The effect of nortriptyline, a tricyclic antidepressant, on Ca²⁺ regulation and viability in human prostate cancer cells (PC3) is unclear. The present study examined whether nortriptyline altered basal [Ca ²⁺]_i levels in suspended PC3 cells using fura-2 as a Ca²⁺-sensitive fluorescent probe. Nortriptyline (50-500μM) increased [Ca²⁺]_i in a concentration-dependent fashion. The Ca²⁺ signal was partially reduced by removing extracellular Ca²⁺, indicating that Ca²⁺ entry and release both contributed to the [Ca²⁺]_i rise. Nortriptyline induced Mn²⁺ influx, leading to quench of fura-2 fluorescence, suggesting Ca²⁺ influx. This Ca²⁺ influx was inhibited by activation of protein kinase C, but not by inhibition of L-type Ca²⁺ channels. In Ca²⁺-free medium, pretreatment with the endoplasmic reticulum Ca²⁺ pump inhibitor, thapsigargin nearly abolished nortriptyline-induced Ca²⁺ release.
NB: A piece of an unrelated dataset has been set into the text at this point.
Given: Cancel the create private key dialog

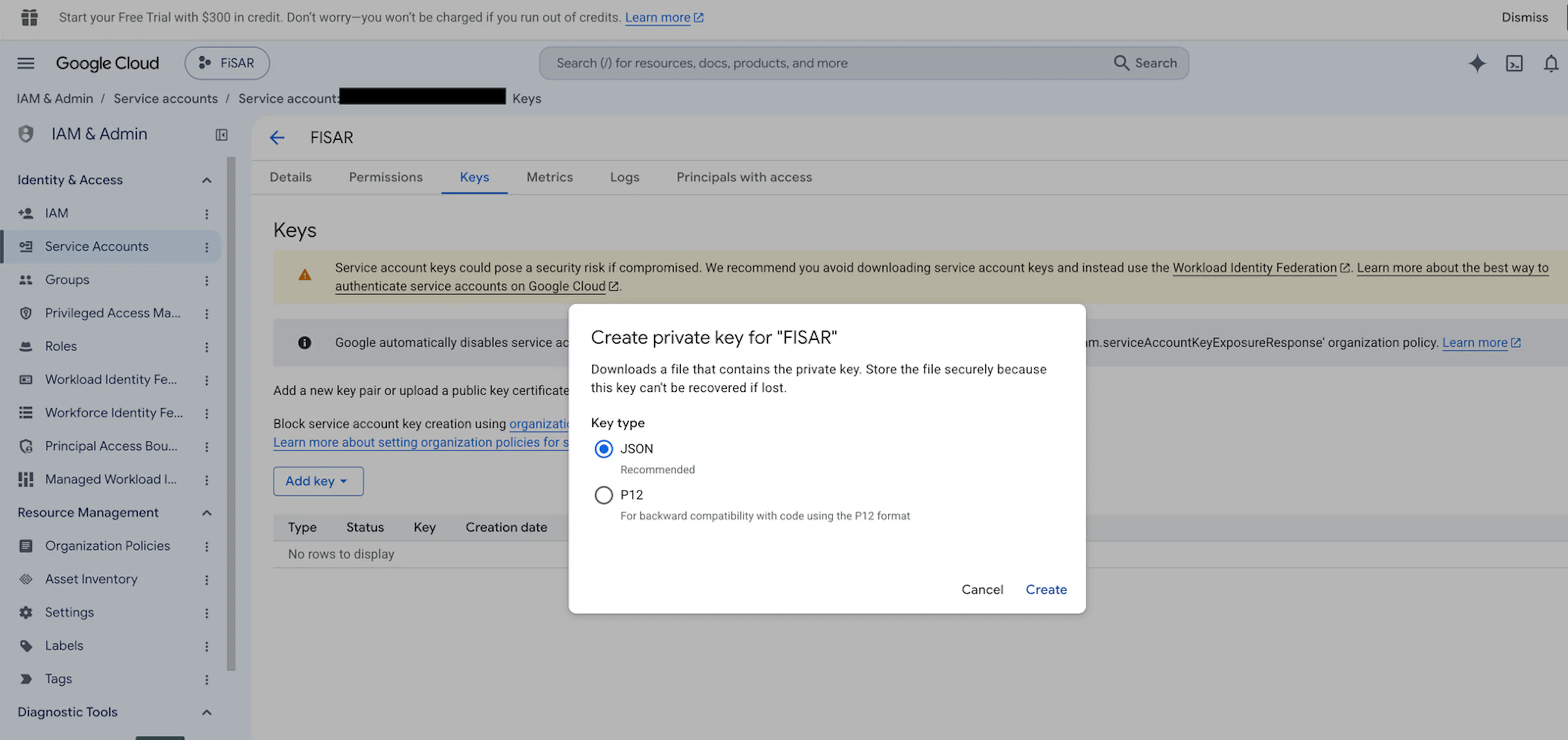Looking at the screenshot, I should (x=982, y=590).
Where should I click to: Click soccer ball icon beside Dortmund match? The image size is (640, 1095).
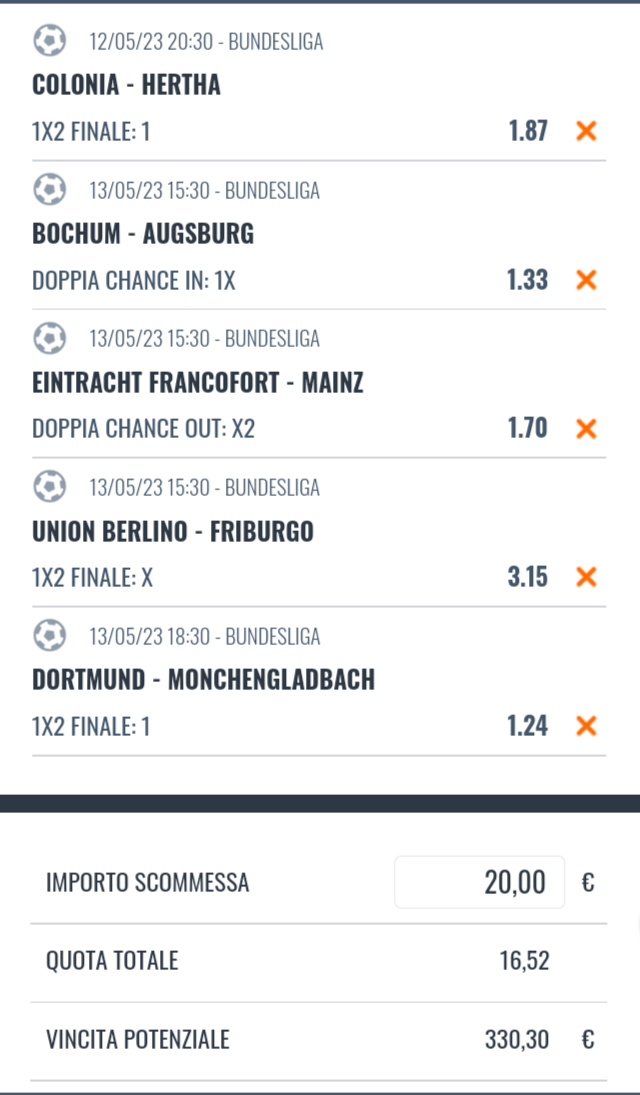coord(49,636)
Conversely, pretreatment with nortriptyline greatly reduced the inhibitor-induced [Ca²⁺] _i rise, suggesting that nortriptyline released Ca²⁺ from the endoplasmic reticulum. Inhibition of phospholipase C did not change the nortriptyline-induced [Ca²⁺]_i rise. Nortriptyline at a concentration of 10 μM increased viability in a Ca²⁺-independent manner. At 50 μM, nortriptyline killed 45% of cells. Nortriptyline at 10 μM did not induce apoptosis, but at 50 μM induced significant apoptosis measured by propidium iodide staining. Together, in PC3 cells, nortriptyline induced [Ca²⁺]_i rises by causing the phospholipase C-independent Ca²⁺ release from the endoplasmic reticulum and Ca ²⁺ influx via the protein kinase C-sensitive pathway. Nortriptyline also induced both cell proliferation and death in a concentration-dependent manner. Apoptosis was involved in the cell death.